If any person had locus standi to complain of any defects in Miriam Gordon’s power of attorney it was the administrators, not Felicia Essien, for the latter cannot complain, as she does in this case, when it was the very persons she is complaining for who executed the power of attorney and they have not been seen or heard to demonstrate any grievance or dissatisfaction in that regard. I have, save as I have stated above, found no legal justification for challenging the right of Miriam Gordon to collect rents from house No. 63/1, Old John Sarbah Road, Takoradi for and on behalf of the personal representatives of the late Mary Mrakpore.

For the reasons shown above, the action of Felicia Essien must fail and I hereby dismiss it. On the other hand, Miriam Gordon has made out a case that should earn her judgment which I hereby pronounce in her favour.

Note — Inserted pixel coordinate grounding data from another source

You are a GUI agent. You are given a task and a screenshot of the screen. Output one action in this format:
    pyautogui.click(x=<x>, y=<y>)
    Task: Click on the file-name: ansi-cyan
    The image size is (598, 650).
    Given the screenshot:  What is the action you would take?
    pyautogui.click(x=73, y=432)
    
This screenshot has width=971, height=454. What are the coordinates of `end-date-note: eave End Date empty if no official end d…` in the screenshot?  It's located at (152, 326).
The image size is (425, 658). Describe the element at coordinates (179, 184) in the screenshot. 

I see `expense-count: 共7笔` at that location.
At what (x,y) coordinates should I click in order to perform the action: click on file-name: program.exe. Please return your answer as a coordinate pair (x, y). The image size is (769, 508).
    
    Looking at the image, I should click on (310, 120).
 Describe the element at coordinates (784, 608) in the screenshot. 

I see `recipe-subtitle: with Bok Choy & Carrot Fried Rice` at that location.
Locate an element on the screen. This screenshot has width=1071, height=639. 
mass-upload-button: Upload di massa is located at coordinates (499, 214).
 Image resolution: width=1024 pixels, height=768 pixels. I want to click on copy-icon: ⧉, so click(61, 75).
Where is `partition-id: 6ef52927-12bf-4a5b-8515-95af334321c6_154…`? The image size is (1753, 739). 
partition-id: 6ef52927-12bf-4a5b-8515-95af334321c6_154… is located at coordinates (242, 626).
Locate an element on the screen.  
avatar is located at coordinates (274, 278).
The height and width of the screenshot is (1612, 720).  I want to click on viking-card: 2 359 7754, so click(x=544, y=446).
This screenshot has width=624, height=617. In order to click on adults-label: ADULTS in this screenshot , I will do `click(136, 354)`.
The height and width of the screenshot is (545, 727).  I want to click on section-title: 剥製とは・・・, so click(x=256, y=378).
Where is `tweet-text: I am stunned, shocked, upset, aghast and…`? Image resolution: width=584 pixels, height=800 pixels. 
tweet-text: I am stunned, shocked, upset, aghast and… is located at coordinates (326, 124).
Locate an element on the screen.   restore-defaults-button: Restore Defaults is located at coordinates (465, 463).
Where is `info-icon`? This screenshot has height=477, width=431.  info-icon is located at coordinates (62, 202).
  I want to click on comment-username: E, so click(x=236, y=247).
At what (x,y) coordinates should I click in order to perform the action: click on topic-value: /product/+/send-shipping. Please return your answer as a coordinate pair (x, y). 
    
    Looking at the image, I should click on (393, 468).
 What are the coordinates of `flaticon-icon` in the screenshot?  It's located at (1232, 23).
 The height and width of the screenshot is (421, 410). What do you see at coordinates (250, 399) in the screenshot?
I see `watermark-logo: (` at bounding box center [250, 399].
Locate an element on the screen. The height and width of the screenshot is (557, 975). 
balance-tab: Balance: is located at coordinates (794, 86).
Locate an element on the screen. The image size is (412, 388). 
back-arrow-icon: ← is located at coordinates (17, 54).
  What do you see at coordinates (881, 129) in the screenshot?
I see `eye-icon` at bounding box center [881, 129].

Miriam Gordon’s costs in the two cases shall be fixed at ¢100,000. Possession of house No. 63/1, Old John Sarbah Road, Takoradi is hereby ordered to be given to Miriam Gordon. Felicia Essien is perpetually restrained from any dealings with house No. 63/1, Old John Sarbah Road, Takoradi. Felicia Essien is finally ordered to file on oath account of rents collected by her on house No. 63/1, Old John Sarbah Road, Takoradi from January 1988 to date, within two months of the date hereof.